Wednesday, November 23, 2011

How to talk to your crazy uncle about right-to-work for less

I listen to Rush Limbaugh.
Most of us are saddled with them: the relatives who listen to Rush Limbaugh, watch Fox News and repeat their poison over the Thanksgiving turkey. Attacks on unions are high on the agenda this year, so you may be hearing about the virtues of right-to-work for less laws.

Here's a handy guide for talking to that crazy uncle about right-to-work for less. Remember, a one-on-one conversation has power (especially if you win). Take special note, Hoosiers:

• Special interests and the politicians they bought are trying to break the back of the middle class.  That's what right-to-work for less is all about.
• CEOs make more money when they destroy worker’s rights, but that puts the economy out of balance. You need a prosperous middle class to buy the products that businesses produce.
• Let’s be honest. We all know this isn’t about jobs. If it were, middle-class families in states that have passed right-to-work for less laws would be better off. They’re not.
• The real motive behind right-to-work is to destroy unions. Corporations want complete control of state government, and unions are the only thing standing in their way.
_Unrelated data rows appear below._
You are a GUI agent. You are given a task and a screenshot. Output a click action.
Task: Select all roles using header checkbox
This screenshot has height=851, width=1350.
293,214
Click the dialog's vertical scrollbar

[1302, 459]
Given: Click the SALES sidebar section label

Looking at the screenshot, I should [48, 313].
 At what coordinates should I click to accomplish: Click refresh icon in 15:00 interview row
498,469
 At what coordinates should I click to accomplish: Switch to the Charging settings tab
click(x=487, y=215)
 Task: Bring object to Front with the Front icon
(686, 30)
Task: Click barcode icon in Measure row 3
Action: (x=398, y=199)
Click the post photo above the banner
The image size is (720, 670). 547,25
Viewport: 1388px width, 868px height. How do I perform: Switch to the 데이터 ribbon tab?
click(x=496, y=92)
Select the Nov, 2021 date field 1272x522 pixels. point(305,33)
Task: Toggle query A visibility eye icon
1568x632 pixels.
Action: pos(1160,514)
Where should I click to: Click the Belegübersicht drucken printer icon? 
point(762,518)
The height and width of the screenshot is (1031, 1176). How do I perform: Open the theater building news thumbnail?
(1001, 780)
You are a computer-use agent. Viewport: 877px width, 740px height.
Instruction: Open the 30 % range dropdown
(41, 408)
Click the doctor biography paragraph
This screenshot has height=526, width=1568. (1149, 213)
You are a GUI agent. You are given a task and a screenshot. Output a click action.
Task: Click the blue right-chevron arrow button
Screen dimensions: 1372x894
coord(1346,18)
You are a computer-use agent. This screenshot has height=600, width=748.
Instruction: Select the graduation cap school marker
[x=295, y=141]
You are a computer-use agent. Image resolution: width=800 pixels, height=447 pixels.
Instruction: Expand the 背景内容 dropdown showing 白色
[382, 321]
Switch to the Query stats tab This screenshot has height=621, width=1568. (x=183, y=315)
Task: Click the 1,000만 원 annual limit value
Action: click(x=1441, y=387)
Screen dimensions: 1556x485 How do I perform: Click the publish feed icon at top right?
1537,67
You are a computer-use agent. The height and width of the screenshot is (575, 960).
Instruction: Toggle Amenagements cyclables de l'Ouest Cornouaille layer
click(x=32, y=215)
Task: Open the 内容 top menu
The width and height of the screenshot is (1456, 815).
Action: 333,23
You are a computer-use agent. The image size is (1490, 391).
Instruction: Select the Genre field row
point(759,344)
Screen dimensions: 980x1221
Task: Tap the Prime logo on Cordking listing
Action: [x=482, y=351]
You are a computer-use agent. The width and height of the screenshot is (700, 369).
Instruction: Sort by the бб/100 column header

He says: Jobs are growing in right-to-work states, and we need to give our communities the economic tools needed to grow and attract jobs.
You say: We do need to rebuild our state. We need to invest in our kids, in our communities’ schools, in the health and safety of our citizens. We need good jobs that can support a family. But so-called right-to-work laws do not create jobs. They hurt the economy and they hurt workers.

He Says: It’s wrong to force people to contribute part of their paycheck to something they don’t believe in at risk of losing their jobs. (or) It’s unfair to force people to join a union and pay dues if they disagree with the union’s agenda.
You Say: Each person who benefits directly from union representation should pay their fair share of the cost of that representation. (Also: People in the workforce pay all kinds of professional licensing fees and dues that are compulsory -- and that enable them to earn higher wages.)

He Says: We need to stand up to the unions that are hurting our state. (He'll give an example of a government worker who makes a lot of overtime or has a large pension.)
You Say: The economy collapsed because of Wall Street recklessness and CEO greed. PIVOT. And what matters most now is that politicians work together to put people back to work in good jobs. We don’t need to wreck good middle-class jobs while dividing our state the way Wisconsin and Ohio were divided.

Some facts on right-to-work for less states:
  • In states that have right-to-work laws, workers have a lower standard of living, make an average of $1,500 less a year and are more likely to go without health insurance.
  • In Mississippi, Texas and Idaho, right-to-work laws left thousands of workers who contributed to their pensions for decades with broken promises and no retirement security.
  • Oklahoma is the only state to adopt a right-to-work law in the past decade. Lawmakers promised companies would relocate to Oklahoma because of it. They said there would be more jobs. Ten years later, jobs fell by 25 percent and the number of companies moving there dropped by 33 percent.
  • 8 of the 12 states with the highest unemployment rates are RTW states.
  • 6 of the 8 states that have the lowest wages are RTW states.
  • Rates of uninsured are 24 percent higher in RTW states.
  • Rates of uninsured children are 39 percent higher in RTW states.